For example in a videa about u-boot, https://www.youtube.com/watch?v=INWghYZH3hI, near time 43:01, I see the lecturer gives u-boot the kernel address and fdt address but not the initramfs address. (bootz 0x80000000 - 0x80800000) but linux boots to the login prompt and he can log in.
How come this is possible? I understand after the kernel boots it starts init process in the initramfs.(I forgot there were a precedence). Without initramfs, how is it possible to run login process or shell?
(it's related to programming so I ask it here. If requested I can move it to unix stackexchange. Is there a method of moving a question to somerewhere else automatically? guess not..)
this is what I learned from the comments with combination with my previous knowledge.
you can embed the initramfs.tar.gz file in the kernel binary image using CONFIG_INITRAMFS_SOURCE=nitramfs.cpio.gz in the configuration. (menuconfig). The initramfs image is placed at the end of the kernel image maybe (I remember).

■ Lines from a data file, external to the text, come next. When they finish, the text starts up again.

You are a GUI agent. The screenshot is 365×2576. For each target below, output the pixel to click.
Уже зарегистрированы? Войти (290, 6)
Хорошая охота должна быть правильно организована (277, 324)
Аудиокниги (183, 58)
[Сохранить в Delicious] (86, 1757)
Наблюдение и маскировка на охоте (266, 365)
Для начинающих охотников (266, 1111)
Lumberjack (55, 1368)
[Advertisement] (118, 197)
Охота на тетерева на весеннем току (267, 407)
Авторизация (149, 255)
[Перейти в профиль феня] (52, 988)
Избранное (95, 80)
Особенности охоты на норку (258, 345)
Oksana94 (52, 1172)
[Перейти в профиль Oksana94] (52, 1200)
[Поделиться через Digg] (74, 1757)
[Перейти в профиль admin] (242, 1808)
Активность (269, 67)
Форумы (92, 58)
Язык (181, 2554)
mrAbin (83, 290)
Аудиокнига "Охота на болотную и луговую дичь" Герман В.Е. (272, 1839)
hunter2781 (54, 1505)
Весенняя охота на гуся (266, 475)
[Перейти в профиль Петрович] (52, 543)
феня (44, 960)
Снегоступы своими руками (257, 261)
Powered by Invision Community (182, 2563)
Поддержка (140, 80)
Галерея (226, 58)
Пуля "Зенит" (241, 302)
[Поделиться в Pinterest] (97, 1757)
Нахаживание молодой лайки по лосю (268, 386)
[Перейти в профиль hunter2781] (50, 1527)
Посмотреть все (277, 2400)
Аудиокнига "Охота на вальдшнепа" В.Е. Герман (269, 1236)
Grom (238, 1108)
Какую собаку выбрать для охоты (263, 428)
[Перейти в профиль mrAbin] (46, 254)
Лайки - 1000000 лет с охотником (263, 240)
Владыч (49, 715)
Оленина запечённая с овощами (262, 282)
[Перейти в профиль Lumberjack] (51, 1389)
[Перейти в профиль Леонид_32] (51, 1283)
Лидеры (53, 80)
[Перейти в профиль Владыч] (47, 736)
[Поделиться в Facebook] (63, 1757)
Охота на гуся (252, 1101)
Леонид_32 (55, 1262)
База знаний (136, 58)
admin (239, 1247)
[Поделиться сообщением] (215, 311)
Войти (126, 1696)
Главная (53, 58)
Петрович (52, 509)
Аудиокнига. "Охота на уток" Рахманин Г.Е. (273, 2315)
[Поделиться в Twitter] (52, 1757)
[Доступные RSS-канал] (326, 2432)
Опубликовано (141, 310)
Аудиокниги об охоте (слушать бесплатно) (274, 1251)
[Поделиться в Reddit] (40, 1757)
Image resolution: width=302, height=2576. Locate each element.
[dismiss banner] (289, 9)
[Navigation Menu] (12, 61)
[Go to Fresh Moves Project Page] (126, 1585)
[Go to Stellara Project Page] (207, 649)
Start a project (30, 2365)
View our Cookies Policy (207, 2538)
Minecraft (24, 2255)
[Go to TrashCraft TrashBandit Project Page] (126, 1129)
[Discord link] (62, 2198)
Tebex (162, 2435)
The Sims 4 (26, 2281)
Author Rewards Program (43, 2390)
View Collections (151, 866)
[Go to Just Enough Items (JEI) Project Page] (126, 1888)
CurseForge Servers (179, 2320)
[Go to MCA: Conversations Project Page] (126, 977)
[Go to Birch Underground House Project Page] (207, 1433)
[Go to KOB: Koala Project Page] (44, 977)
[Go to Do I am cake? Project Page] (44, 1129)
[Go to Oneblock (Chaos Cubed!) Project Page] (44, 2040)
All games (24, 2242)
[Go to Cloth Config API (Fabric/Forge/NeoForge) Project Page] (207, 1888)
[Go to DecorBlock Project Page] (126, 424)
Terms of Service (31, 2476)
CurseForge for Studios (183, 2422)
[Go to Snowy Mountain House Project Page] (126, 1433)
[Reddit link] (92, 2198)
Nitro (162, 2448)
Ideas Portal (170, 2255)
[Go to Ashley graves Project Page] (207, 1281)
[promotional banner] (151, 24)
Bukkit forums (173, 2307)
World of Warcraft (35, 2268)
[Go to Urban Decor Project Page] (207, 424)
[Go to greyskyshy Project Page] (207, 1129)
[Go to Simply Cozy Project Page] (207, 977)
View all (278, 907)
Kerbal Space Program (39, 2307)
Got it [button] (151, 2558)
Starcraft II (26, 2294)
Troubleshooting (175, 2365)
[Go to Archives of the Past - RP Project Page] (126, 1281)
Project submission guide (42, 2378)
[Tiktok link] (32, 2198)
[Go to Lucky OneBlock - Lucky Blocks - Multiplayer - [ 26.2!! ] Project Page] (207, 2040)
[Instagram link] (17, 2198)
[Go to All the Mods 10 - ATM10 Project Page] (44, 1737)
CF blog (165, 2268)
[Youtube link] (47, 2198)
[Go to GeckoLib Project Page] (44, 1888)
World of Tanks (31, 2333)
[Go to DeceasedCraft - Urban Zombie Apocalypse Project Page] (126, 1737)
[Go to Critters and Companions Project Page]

But this was not the case in the youtube video I mentioned in my question. Near 40:29 in the video, the kernel boot command is shown to have "root=/dev/mmcblk0p1 rootfstype=ext4 rootwait console=tty0e,115200". So it's telling the kernel to use SD card 0's partition 1 as the root system after boot, instead of using initramfs.(when you want to use initramfs, you specify root=/dev/ram and pass the initramfs location. in qemu you use -initrd initramfs.cpio.gz option, or in real machine this information is passed through the device tree to the kernel, in the chosen node's initrd-start and initrd-end address.).